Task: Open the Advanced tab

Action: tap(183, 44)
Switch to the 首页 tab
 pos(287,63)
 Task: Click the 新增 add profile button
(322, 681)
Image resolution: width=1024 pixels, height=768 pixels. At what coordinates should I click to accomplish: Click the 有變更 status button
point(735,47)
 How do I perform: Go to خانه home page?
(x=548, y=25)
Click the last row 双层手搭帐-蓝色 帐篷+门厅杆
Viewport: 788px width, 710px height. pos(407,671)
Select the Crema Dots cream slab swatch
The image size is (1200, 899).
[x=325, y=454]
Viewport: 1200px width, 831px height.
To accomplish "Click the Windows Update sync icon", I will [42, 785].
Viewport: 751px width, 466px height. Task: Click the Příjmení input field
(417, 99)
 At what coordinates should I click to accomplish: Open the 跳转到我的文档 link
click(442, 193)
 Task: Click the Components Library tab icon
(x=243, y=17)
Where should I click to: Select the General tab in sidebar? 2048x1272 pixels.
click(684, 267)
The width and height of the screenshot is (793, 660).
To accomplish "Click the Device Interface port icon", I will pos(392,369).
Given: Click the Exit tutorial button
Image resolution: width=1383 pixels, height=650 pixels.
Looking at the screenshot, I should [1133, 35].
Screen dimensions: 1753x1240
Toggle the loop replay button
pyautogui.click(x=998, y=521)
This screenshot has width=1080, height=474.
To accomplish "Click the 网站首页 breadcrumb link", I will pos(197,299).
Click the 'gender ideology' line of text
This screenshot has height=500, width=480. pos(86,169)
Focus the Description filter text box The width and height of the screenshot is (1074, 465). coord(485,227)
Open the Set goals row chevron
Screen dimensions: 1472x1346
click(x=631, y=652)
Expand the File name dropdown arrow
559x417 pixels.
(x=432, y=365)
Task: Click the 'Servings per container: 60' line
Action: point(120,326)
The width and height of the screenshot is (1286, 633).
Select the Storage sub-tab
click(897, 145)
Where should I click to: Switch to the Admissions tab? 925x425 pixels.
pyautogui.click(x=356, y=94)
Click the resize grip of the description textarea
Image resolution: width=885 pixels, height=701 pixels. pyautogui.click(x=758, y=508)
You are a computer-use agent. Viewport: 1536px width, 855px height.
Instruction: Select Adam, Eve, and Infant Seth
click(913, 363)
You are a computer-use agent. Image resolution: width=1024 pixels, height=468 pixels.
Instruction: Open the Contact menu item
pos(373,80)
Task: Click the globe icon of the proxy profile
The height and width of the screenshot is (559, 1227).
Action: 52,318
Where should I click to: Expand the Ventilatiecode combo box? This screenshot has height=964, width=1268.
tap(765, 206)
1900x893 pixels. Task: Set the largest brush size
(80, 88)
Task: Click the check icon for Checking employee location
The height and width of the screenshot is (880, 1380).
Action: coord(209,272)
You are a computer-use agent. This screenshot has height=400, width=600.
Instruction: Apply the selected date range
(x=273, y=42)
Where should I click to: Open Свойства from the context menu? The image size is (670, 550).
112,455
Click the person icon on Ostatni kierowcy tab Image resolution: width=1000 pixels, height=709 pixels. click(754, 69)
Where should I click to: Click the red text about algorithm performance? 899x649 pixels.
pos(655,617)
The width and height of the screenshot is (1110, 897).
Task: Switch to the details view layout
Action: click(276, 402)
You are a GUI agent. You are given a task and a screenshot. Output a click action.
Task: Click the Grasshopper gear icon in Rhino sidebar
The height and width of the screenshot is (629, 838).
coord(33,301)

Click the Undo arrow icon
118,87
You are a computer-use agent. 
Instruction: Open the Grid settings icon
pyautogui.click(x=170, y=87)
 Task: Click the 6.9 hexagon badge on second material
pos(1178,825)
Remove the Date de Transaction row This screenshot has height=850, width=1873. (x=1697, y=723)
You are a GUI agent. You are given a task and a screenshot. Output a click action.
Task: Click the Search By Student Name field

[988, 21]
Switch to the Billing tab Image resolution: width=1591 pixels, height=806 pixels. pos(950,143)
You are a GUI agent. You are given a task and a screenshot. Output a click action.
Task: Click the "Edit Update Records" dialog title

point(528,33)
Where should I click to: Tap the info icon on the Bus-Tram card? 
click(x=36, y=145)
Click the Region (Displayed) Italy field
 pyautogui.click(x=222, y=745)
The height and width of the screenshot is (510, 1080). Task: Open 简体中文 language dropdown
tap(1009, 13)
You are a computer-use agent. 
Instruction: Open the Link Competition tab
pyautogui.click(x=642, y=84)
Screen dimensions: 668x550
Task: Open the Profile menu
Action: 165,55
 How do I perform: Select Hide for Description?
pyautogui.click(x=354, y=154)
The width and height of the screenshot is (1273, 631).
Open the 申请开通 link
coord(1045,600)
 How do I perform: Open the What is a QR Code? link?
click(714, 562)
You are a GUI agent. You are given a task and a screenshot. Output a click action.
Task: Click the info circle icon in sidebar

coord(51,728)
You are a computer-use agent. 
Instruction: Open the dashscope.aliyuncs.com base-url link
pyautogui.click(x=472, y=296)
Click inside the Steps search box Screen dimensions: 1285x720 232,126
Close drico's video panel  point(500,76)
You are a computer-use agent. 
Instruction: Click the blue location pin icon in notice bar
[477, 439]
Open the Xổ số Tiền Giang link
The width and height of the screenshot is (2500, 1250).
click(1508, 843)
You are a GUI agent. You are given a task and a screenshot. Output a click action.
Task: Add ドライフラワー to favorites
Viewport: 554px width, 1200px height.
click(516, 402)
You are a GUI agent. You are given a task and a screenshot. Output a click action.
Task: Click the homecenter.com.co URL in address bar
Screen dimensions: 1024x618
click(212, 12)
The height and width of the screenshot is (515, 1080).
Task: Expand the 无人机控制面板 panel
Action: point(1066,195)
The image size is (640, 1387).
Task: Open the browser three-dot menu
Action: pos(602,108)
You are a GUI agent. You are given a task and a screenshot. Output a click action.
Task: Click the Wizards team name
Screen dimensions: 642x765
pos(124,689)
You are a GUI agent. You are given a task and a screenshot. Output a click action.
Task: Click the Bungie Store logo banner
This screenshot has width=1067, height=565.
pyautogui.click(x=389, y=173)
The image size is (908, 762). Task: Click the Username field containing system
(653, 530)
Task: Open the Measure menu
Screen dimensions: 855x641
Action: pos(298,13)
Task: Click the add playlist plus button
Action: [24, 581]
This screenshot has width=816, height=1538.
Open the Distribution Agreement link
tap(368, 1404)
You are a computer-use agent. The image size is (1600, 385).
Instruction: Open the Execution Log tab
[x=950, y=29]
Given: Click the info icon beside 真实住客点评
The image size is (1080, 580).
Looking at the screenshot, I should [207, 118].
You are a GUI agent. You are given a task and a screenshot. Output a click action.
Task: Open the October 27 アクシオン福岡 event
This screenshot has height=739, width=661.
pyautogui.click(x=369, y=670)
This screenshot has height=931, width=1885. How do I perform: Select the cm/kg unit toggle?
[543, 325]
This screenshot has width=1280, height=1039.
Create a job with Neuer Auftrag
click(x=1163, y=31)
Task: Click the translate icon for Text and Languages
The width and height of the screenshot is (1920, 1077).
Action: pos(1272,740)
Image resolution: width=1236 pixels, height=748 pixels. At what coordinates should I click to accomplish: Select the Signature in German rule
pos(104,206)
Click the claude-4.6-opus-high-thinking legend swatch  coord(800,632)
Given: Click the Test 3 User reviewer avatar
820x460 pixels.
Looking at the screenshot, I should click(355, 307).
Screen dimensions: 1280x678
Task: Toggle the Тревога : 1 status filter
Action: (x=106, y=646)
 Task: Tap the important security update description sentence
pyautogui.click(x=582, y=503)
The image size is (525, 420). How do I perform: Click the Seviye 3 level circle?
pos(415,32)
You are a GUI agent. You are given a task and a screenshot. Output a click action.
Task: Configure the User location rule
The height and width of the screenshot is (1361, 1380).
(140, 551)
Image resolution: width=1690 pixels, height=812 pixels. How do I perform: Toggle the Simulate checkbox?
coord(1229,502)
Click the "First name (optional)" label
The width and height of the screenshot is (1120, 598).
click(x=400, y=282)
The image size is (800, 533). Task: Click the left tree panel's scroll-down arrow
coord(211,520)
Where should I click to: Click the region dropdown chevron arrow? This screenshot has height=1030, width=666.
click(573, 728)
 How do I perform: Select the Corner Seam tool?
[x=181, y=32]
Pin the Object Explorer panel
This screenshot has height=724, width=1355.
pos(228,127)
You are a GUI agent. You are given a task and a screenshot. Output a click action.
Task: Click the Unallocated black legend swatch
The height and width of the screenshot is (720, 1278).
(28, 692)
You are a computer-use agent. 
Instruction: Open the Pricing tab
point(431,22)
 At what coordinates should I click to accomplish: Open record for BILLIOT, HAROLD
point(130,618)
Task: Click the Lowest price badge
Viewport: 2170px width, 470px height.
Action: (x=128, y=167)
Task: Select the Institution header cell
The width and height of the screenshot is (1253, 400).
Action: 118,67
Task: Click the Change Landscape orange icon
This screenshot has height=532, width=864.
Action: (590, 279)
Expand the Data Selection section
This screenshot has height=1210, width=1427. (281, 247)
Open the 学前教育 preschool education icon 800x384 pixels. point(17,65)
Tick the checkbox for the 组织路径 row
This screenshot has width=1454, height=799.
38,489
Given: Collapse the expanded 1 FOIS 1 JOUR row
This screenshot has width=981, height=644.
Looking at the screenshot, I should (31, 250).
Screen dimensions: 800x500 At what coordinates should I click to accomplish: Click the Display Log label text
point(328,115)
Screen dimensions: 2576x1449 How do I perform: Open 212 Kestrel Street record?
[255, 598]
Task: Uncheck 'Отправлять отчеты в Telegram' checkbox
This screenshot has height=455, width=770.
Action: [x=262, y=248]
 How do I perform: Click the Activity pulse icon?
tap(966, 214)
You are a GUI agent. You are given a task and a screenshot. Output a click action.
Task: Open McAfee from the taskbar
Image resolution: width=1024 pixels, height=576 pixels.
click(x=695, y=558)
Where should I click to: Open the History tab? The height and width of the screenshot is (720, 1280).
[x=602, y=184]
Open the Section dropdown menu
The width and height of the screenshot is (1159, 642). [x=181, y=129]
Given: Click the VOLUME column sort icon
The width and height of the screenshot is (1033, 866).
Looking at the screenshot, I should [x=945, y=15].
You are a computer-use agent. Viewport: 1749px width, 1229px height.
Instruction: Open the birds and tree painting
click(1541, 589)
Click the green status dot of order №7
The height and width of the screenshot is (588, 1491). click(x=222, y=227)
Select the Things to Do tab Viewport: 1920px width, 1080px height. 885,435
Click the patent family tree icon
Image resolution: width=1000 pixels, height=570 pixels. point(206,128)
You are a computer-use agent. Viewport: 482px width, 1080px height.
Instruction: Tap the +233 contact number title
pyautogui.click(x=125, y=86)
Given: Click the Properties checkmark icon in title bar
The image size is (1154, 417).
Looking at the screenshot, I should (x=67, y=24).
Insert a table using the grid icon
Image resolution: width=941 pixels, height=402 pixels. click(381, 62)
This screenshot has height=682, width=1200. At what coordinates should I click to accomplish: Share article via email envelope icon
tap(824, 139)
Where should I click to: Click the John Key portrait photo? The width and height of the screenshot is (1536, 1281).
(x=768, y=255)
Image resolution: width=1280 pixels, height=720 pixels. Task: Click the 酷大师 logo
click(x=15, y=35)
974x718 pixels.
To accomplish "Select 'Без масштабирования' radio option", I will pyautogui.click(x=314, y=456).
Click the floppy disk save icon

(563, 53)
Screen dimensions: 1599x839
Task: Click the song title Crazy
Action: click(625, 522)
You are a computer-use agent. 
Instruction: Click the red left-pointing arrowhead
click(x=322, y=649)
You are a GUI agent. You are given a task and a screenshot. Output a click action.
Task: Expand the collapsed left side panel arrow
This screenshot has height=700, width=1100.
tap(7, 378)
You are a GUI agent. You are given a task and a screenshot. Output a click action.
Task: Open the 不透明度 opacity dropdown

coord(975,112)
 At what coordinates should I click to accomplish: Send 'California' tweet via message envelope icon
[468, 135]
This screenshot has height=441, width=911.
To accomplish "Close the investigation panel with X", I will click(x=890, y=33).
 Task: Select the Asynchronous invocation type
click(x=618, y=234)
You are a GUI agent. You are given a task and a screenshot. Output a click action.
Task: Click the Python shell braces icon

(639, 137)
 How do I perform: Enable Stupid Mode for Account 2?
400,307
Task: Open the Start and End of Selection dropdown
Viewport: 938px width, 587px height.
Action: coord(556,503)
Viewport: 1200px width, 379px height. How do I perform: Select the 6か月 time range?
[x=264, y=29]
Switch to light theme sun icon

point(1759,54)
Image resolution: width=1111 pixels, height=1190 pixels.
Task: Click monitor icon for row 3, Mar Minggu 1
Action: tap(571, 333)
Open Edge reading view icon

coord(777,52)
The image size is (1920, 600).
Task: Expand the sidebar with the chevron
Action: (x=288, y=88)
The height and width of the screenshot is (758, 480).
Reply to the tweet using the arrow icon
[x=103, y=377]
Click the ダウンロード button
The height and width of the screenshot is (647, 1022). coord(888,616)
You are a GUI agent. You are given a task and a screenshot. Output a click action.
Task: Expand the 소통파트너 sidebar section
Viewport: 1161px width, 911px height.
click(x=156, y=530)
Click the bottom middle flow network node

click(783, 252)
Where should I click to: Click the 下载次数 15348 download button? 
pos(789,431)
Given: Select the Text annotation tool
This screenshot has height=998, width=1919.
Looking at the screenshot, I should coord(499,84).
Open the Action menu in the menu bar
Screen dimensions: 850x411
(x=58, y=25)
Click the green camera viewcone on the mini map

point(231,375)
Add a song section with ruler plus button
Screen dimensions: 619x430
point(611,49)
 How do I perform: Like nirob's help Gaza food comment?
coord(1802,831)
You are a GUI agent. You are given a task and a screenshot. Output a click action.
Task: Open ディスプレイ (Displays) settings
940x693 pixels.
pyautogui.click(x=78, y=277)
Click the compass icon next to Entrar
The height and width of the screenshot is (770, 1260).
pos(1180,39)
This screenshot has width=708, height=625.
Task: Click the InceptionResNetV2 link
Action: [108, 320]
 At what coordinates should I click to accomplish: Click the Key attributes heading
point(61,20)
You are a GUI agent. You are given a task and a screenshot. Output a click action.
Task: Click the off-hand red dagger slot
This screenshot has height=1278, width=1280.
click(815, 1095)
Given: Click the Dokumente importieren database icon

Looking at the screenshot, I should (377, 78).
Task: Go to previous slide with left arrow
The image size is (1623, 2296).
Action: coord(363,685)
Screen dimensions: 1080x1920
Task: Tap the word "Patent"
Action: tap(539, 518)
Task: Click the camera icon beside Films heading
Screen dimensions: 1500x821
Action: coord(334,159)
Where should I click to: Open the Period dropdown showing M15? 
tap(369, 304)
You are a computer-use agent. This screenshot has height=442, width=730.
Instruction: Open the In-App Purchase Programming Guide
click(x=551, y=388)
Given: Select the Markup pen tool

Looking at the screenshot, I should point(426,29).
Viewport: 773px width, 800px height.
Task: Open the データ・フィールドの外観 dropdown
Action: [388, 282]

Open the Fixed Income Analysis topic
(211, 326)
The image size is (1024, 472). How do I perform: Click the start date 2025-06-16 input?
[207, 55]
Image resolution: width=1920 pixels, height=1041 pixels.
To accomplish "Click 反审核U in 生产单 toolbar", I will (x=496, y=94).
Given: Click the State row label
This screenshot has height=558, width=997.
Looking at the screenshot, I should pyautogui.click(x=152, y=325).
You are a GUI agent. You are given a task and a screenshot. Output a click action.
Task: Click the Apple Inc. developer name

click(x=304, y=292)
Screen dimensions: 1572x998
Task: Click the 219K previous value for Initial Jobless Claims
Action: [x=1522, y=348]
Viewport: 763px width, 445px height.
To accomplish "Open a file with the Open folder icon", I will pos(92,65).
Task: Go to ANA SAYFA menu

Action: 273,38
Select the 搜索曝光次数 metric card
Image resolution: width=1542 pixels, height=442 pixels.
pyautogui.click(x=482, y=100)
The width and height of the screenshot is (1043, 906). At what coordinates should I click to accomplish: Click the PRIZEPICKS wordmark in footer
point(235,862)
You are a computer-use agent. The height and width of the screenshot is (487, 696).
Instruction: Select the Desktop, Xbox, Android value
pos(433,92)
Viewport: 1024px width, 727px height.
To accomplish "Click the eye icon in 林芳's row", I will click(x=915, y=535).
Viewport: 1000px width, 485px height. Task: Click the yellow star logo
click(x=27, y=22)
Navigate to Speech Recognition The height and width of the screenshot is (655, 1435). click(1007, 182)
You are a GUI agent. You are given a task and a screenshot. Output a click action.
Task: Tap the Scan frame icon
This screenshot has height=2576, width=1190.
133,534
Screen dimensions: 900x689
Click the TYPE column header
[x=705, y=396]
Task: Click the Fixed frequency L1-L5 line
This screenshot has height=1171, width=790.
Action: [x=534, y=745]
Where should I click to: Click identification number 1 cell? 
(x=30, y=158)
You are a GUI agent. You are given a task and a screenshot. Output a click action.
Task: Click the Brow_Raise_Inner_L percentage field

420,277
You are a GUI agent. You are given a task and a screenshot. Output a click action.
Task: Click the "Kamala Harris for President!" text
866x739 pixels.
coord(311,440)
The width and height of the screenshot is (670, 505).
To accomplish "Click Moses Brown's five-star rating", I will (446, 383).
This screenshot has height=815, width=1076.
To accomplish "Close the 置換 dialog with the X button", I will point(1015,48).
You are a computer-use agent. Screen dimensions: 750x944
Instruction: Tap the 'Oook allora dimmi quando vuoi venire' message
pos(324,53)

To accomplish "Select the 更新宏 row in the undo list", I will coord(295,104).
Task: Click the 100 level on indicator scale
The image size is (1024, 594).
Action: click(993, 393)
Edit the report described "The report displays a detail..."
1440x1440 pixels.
______
◆ **What to do**: Copy out, word for word, the part of the entries above that begins at the line with "Toggle the loop replay button" and ends at the line with "Task: Click the globe", including both.

◆ **Task output**:
Toggle the loop replay button
pyautogui.click(x=998, y=521)
This screenshot has width=1080, height=474.
To accomplish "Click the 网站首页 breadcrumb link", I will pos(197,299).
Click the 'gender ideology' line of text
This screenshot has height=500, width=480. pos(86,169)
Focus the Description filter text box The width and height of the screenshot is (1074, 465). coord(485,227)
Open the Set goals row chevron
Screen dimensions: 1472x1346
click(x=631, y=652)
Expand the File name dropdown arrow
559x417 pixels.
(x=432, y=365)
Task: Click the 'Servings per container: 60' line
Action: point(120,326)
The width and height of the screenshot is (1286, 633).
Select the Storage sub-tab
click(897, 145)
Where should I click to: Switch to the Admissions tab? 925x425 pixels.
pyautogui.click(x=356, y=94)
Click the resize grip of the description textarea
Image resolution: width=885 pixels, height=701 pixels. pyautogui.click(x=758, y=508)
You are a computer-use agent. Viewport: 1536px width, 855px height.
Instruction: Select Adam, Eve, and Infant Seth
click(913, 363)
You are a computer-use agent. Image resolution: width=1024 pixels, height=468 pixels.
Instruction: Open the Contact menu item
pos(373,80)
Task: Click the globe icon of the proxy profile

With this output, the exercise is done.